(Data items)
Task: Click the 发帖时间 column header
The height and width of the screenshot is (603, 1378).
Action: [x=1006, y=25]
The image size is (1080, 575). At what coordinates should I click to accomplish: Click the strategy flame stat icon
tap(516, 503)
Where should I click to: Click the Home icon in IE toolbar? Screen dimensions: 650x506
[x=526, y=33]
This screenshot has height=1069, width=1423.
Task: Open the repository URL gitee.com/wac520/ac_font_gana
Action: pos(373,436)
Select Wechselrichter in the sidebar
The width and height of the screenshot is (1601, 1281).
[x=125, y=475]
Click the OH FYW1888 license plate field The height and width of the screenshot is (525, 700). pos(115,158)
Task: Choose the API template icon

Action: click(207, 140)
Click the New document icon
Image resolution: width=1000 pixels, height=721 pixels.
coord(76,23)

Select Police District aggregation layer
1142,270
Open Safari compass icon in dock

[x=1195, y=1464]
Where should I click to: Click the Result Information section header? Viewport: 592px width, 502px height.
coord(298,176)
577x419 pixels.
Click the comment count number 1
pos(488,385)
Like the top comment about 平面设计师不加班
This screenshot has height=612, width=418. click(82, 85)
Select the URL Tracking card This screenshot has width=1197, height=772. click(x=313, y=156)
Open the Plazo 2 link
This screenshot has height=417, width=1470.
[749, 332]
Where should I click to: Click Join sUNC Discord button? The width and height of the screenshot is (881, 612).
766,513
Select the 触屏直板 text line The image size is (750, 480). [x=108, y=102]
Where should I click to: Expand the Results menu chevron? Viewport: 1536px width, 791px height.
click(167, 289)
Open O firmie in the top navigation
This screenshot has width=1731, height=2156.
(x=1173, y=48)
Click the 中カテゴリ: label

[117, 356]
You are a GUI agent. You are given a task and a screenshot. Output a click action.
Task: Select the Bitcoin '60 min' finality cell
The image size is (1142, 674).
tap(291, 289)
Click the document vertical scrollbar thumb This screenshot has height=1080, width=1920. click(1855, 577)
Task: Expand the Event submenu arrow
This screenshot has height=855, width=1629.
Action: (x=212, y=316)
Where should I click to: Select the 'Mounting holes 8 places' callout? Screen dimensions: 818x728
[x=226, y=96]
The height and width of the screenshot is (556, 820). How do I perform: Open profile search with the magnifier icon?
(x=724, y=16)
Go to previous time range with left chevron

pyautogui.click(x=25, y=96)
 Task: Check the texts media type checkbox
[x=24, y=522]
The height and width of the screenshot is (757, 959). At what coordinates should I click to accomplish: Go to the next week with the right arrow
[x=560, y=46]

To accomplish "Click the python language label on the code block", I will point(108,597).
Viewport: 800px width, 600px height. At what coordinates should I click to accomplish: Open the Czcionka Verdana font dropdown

> [Exercise objective] Reproduce each entry precisely, so that nothing differs from the original.

> [Written solution]
Task: Click the 发帖时间 column header
The height and width of the screenshot is (603, 1378).
Action: [x=1006, y=25]
The image size is (1080, 575). At what coordinates should I click to accomplish: Click the strategy flame stat icon
tap(516, 503)
Where should I click to: Click the Home icon in IE toolbar? Screen dimensions: 650x506
[x=526, y=33]
This screenshot has height=1069, width=1423.
Task: Open the repository URL gitee.com/wac520/ac_font_gana
Action: pos(373,436)
Select Wechselrichter in the sidebar
The width and height of the screenshot is (1601, 1281).
[x=125, y=475]
Click the OH FYW1888 license plate field The height and width of the screenshot is (525, 700). pos(115,158)
Task: Choose the API template icon

Action: click(207, 140)
Click the New document icon
Image resolution: width=1000 pixels, height=721 pixels.
coord(76,23)

Select Police District aggregation layer
1142,270
Open Safari compass icon in dock

[x=1195, y=1464]
Where should I click to: Click the Result Information section header? Viewport: 592px width, 502px height.
coord(298,176)
577x419 pixels.
Click the comment count number 1
pos(488,385)
Like the top comment about 平面设计师不加班
This screenshot has height=612, width=418. click(82, 85)
Select the URL Tracking card This screenshot has width=1197, height=772. click(x=313, y=156)
Open the Plazo 2 link
This screenshot has height=417, width=1470.
[749, 332]
Where should I click to: Click Join sUNC Discord button? The width and height of the screenshot is (881, 612).
766,513
Select the 触屏直板 text line The image size is (750, 480). [x=108, y=102]
Where should I click to: Expand the Results menu chevron? Viewport: 1536px width, 791px height.
click(167, 289)
Open O firmie in the top navigation
This screenshot has width=1731, height=2156.
(x=1173, y=48)
Click the 中カテゴリ: label

[117, 356]
You are a GUI agent. You are given a task and a screenshot. Output a click action.
Task: Select the Bitcoin '60 min' finality cell
The image size is (1142, 674).
tap(291, 289)
Click the document vertical scrollbar thumb This screenshot has height=1080, width=1920. click(1855, 577)
Task: Expand the Event submenu arrow
This screenshot has height=855, width=1629.
Action: (x=212, y=316)
Where should I click to: Select the 'Mounting holes 8 places' callout? Screen dimensions: 818x728
[x=226, y=96]
The height and width of the screenshot is (556, 820). How do I perform: Open profile search with the magnifier icon?
(x=724, y=16)
Go to previous time range with left chevron

pyautogui.click(x=25, y=96)
 Task: Check the texts media type checkbox
[x=24, y=522]
The height and width of the screenshot is (757, 959). At what coordinates should I click to accomplish: Go to the next week with the right arrow
[x=560, y=46]

To accomplish "Click the python language label on the code block", I will point(108,597).
Viewport: 800px width, 600px height. At what coordinates should I click to accomplish: Open the Czcionka Verdana font dropdown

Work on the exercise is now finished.